The U.S. Court of Appeals for the Ninth Circuit has made a decision regarding chlorpyrifos registrations. As of August 9, the U.S. Environmental Protection Agency (EPA) has been given 60 days to cancel all chlorpyrifos registrations.
The EPA had already been in the process of banning chlorpyrifos at the end of the Obama administration. However, former EPA Administrator Scott Pruitt announced that he was going to change course and allow the agriculture industry to continue using the product shortly after President Trump took office.

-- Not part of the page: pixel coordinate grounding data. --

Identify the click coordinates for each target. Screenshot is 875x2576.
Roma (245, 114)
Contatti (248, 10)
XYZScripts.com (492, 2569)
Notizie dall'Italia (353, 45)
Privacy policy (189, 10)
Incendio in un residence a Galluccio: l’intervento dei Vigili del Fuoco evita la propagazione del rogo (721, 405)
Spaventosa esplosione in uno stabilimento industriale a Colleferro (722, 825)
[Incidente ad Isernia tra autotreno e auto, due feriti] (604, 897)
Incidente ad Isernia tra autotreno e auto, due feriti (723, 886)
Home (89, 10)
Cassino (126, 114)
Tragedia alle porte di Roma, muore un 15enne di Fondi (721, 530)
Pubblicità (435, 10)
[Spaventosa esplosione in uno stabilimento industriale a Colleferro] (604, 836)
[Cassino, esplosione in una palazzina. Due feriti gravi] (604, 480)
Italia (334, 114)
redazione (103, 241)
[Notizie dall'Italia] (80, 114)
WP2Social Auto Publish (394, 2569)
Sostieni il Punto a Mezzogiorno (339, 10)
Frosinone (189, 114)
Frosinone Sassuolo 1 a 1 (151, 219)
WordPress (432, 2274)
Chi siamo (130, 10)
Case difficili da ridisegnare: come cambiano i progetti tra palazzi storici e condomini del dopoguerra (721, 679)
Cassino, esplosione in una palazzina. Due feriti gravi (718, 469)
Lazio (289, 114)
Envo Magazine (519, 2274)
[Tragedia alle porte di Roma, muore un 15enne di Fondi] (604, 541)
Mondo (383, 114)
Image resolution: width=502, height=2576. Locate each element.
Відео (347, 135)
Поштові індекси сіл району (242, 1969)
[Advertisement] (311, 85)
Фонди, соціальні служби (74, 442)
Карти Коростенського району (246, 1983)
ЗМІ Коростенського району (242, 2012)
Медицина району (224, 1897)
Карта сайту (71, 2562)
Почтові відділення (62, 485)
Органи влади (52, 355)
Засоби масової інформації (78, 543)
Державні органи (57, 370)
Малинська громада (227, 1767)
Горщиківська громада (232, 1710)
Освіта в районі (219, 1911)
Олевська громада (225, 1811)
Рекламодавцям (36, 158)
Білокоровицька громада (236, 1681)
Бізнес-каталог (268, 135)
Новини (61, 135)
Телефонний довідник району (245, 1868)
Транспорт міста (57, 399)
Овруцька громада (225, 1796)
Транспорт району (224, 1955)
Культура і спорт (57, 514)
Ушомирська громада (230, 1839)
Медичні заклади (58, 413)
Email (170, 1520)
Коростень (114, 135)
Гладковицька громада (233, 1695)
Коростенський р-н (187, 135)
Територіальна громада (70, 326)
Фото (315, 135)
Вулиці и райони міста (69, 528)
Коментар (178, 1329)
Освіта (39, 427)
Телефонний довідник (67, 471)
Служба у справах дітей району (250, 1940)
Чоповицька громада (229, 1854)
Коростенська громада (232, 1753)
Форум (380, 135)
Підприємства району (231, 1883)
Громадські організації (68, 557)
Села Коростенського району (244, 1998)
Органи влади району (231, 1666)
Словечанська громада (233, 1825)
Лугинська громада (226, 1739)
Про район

The EPA responded to pressures from environmental grounds in early 2017 with a statement highlighting the importance of chlorpyrifos in farming operations and that the agency relied on thorough scientific information when issuing decisions.
That sentiment was not reflected by the three-judge panel that found “there was no justification for the EPA’s decision in its 2017 order to maintain a tolerance for chlorpyrifos in the face of scientific evidence that its residue on food causes neurodevelopmental damage to children.”
Judge Jed S. Rakoff wrote, “the EPA has stalled on banning chlorpyrifos, first by largely ignoring a petition properly filed pursuant to law seeking such a ban, then by temporizing in response to repeated orders by the court to respond to the petition.”
“EPA is reviewing the decision,” EPA Spokesperson Michael Abboud said in a statement. “The Columbia Center’s data underlying the court’s assumptions remains inaccessible and has hindered the agency’s ongoing process to fully evaluate the pesticide using the best available, transparent science.”
The use of chlorpyrifos has come under significant scrutiny for a number of years, culminating in 2015 when state regulators declared it a restricted-use material. According to the California Department of Pesticide Regulation, the agricultural industry has significantly reduced the amount of chlorpyrifos being used in farming operations after decades of use. However, the product is still commonly used in wine grapes, cotton, and citrus, with many growers noting it is the only effective material to combat certain pests.